The Necessary and Proper Clause

To allow government authority to be exercised in areas well beyond limited constitutional grants, Marshall relied upon the Necessary and Proper clause:

The Congress shall have Power … To make all Laws which shall be necessary and proper for carrying into Execution the foregoing Powers, and all other Powers vested by the Constitution in the Government of the United States, or in any Department or Officer thereof.”

In determining the Tenth Amendment contained no express limitation provision and that the Congress had the authority to make “necessary and proper” laws to execute the enumerated powers Marshall’s ruling was contrary to the Federalist ratification arguments.

The Tenth Amendment in the 21st Century

Marshall set the stage for Tenth Amendment atrophy.  That is what happened over the centuries.  The listing of subjects reserved to the states promised by the Federalists has been subject to intrusive, and in some instances exclusive, federal control.  The fears of the Anti-Federalists have come to fruition.  The Supreme Court has given the Tenth Amendment some life in recent years with rulings limiting the federal government from commandeering state government to execute federal policy, but those victories for local government are few.

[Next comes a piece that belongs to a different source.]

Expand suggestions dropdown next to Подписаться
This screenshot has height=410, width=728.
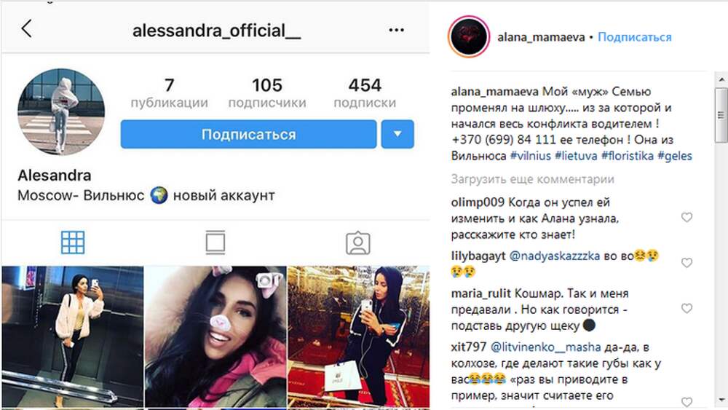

The states cannot rely upon the federal courts to truly act as a limit on federal power.[7]  The states can only protect their constitutional prerogative through their own actions.  There are state exertions of 10th Amendment powers of late with state actions on the subjects of both marijuana and the Second Amendment right to bear arms.  In some states 10th Amendment arguments are put forward in opposition to Common Core.  The 10th Amendment’s vitality depends not on court decisions, but on strong state leaders acting in the local interests of their citizens.

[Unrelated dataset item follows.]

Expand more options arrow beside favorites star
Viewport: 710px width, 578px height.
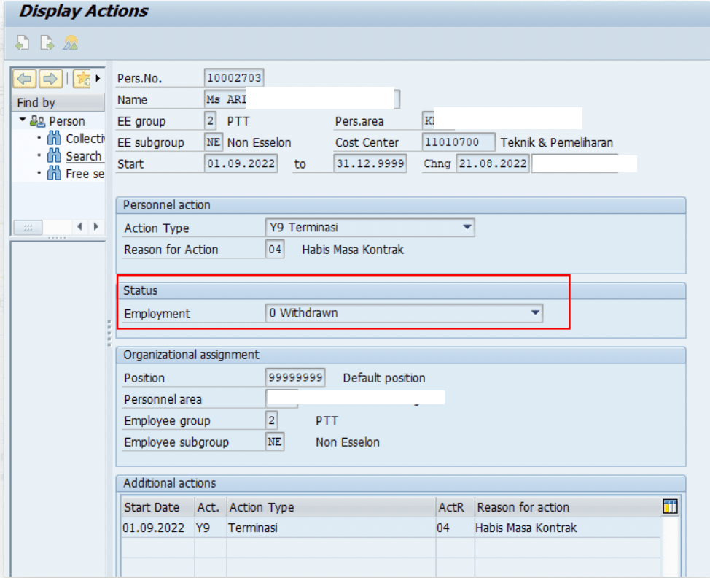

For an example of the 10th Amendment at work in a positive fashion, consider the nation’s most respected profession, nursing. 

[1]The Federalists

[2]Article II’s section 8, primarily defines the subjects upon which Congress can pass laws. The Federalists argued the legal maxim of designatio unis: The designation of one is the exclusion of the other.  The idea being that by naming specific powers, any unnamed authority was withheld from the federal government.

Specific powers of the President and Supreme Court are found in Articles II and III respectively, with the same argument applied.

[3]The Constitution provides two methods to propose amendments.  See Article V for a full explanation.  There are multiple contemporary efforts to call an Article V convention.

[4]The second amendment proposed was ratified 202 years later, becoming the 27th Amendment.

[5]A “Rule of Construction” is a legal concept developed over time that tells a court how to read a document or a law.  The principles behind these rules are generally to arrive at the intent of the people who created the document or passed the law.

[6]This was the “operating agreement” between the States from 1776 to 1789 when the Constitution went into effect.

[7]As a practical matter, federal courts are 1/3 of the federal government.  When the 17th Amendment provided direct election of the Senate, rather than appointment by state legislatures, the voice of the states in the Congress was silenced.